(Recorded data)
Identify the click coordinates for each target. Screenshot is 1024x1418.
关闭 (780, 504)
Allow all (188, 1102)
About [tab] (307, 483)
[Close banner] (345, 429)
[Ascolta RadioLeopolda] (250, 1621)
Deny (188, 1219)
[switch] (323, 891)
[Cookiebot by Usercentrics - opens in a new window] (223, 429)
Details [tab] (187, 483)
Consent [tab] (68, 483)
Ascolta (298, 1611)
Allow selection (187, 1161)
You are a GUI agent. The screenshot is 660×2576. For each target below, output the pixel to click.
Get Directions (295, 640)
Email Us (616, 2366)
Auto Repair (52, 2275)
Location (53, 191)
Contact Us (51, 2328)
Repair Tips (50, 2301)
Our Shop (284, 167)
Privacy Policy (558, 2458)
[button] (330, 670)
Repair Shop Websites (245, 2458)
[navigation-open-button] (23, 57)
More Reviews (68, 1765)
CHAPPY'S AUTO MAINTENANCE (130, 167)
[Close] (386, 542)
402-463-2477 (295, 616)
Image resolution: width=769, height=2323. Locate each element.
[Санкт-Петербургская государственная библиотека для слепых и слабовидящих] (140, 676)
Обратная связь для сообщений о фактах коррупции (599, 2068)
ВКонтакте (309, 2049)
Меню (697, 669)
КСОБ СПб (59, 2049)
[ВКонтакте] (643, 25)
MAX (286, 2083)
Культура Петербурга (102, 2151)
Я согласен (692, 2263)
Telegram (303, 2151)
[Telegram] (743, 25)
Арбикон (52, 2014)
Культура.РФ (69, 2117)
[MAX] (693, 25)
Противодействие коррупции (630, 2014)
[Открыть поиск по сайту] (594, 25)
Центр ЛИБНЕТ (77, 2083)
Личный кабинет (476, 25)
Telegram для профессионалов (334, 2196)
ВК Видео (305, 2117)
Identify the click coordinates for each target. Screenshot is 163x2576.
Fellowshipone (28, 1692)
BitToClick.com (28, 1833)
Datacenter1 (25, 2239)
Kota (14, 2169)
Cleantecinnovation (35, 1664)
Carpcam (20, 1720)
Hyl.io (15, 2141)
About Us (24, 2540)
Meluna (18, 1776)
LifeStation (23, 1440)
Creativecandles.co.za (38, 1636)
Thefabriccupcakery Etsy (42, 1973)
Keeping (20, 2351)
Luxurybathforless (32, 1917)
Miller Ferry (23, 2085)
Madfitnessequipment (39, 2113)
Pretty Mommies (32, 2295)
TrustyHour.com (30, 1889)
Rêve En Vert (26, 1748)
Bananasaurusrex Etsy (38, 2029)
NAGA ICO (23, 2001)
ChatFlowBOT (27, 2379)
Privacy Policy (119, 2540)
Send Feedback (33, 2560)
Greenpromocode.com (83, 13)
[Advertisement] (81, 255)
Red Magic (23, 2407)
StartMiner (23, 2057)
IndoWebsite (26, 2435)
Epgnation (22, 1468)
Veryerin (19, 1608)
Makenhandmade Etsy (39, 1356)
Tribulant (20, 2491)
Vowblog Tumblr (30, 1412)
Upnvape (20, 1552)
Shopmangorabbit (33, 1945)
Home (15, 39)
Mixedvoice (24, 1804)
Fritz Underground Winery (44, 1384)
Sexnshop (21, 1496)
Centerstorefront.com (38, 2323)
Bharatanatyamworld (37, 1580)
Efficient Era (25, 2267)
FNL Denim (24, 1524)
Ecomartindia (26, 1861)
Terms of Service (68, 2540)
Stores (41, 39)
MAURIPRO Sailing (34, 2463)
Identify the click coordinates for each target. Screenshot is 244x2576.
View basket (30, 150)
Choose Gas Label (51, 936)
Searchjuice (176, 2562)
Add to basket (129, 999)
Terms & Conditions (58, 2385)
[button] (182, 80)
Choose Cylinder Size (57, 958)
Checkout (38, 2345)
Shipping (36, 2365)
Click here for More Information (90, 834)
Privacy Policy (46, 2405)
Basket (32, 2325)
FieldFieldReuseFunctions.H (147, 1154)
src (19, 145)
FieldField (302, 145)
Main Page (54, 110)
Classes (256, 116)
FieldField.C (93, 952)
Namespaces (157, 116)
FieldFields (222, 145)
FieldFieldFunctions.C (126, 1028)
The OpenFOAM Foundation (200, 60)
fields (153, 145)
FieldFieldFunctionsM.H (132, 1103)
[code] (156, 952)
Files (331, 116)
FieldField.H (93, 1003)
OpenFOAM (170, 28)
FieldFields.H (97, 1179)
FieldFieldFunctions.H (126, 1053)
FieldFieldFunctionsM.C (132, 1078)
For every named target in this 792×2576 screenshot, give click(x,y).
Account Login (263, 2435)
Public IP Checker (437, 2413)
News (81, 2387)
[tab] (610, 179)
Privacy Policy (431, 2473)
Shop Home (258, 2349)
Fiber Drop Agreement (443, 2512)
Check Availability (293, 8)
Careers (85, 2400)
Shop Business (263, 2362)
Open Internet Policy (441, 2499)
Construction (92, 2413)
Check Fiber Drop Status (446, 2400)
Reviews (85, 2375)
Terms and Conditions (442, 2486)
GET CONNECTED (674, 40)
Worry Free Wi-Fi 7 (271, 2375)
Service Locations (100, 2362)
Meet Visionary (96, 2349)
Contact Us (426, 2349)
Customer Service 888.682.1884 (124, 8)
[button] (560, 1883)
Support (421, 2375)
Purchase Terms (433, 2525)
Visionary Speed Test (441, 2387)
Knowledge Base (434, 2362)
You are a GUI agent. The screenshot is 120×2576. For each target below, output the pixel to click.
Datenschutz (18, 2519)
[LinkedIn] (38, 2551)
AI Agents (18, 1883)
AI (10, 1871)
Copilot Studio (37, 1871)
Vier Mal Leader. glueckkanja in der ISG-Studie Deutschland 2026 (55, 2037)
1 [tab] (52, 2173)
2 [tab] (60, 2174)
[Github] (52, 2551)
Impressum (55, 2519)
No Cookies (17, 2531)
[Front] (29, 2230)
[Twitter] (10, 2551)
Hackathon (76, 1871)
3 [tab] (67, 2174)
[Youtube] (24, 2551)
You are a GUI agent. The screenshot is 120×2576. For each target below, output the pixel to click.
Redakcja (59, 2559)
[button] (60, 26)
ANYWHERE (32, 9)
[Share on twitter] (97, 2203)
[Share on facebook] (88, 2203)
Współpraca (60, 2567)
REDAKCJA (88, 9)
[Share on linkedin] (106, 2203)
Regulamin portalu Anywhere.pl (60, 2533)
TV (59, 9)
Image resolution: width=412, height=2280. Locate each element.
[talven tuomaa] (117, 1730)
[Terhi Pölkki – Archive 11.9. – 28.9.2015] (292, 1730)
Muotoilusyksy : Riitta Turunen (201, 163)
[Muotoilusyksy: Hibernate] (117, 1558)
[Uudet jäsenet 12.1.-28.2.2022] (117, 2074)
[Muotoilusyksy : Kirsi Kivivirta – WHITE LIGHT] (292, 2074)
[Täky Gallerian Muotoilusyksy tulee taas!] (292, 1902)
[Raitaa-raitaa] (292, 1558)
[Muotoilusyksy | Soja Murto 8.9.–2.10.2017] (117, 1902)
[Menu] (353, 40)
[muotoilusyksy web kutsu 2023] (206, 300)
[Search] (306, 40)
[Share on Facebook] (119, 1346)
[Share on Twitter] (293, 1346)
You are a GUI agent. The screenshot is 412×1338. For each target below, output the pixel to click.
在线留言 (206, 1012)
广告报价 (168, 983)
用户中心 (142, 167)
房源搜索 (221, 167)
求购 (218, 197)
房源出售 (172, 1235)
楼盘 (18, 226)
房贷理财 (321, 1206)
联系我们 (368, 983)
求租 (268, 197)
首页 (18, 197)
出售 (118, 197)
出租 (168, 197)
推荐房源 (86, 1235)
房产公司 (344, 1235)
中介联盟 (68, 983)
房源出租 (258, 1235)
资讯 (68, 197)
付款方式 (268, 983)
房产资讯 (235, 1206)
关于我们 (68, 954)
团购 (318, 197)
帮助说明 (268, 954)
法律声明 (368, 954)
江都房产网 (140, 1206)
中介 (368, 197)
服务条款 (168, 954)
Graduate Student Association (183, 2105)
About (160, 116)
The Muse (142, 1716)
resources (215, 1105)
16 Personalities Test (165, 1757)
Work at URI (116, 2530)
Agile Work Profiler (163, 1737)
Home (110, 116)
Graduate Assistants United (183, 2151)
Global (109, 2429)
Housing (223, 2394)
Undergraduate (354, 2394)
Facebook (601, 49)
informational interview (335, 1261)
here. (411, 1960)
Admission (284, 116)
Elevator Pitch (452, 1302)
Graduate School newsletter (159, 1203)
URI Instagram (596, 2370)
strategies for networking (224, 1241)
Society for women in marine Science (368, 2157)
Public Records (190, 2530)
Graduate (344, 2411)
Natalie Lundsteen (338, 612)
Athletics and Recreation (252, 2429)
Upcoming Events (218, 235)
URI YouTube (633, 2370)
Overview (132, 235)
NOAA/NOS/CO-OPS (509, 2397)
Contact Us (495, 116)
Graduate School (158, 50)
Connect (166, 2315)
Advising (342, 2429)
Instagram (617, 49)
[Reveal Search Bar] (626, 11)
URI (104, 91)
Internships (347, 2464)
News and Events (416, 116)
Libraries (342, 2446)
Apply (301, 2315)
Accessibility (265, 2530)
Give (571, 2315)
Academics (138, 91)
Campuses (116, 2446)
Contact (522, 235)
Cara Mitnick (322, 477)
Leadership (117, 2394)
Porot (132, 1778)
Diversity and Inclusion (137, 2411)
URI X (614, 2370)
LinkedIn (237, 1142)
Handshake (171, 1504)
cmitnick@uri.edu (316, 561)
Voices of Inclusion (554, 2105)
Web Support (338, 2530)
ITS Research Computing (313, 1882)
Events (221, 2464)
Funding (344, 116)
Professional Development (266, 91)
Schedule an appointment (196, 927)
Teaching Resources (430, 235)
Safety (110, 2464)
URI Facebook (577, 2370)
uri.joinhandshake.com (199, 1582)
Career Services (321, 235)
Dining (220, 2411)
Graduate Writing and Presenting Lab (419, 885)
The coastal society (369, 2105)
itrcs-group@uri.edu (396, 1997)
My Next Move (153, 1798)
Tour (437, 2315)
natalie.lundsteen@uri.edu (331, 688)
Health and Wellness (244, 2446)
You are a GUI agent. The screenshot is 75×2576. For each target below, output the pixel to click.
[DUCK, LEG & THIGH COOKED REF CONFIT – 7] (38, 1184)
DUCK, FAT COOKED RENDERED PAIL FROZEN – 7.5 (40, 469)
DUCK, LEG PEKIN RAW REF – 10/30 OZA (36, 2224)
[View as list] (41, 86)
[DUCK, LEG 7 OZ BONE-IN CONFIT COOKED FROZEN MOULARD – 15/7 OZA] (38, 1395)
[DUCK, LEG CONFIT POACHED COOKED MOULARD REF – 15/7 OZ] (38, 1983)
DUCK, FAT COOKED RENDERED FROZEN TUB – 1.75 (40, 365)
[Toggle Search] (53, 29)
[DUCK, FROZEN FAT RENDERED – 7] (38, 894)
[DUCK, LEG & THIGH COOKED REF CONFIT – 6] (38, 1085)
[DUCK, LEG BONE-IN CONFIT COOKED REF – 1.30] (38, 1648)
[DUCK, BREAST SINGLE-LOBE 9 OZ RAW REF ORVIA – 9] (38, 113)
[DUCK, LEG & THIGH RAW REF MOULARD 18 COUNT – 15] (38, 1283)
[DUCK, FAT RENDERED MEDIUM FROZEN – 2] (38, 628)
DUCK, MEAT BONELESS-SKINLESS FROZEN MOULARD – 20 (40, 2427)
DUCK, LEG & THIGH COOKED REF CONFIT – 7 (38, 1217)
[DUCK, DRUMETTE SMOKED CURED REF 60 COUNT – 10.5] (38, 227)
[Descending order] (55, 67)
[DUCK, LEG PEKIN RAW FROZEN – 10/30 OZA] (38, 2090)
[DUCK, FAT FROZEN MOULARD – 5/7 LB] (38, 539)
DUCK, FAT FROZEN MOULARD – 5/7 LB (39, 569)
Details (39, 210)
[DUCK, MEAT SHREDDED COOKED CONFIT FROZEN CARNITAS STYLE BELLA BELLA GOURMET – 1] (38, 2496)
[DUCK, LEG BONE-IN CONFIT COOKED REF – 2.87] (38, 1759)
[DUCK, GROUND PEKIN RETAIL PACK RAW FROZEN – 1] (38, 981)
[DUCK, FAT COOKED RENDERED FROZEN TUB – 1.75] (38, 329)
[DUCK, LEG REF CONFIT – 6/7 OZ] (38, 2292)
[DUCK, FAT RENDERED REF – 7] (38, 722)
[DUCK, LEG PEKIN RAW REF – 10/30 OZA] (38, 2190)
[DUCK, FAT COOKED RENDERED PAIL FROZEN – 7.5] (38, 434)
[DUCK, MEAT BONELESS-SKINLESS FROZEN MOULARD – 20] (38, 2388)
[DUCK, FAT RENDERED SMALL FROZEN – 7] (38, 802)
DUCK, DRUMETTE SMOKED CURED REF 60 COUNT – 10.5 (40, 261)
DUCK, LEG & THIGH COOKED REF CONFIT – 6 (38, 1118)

= WHAT THE TASK ASKS =
Scan the records for lines that hold "Privacy", and reproduce each one you find.

= EXERCISE ANSWER =
Privacy Policy (558, 2458)
Privacy Policy (119, 2540)
Privacy Policy (46, 2405)
Privacy Policy (431, 2473)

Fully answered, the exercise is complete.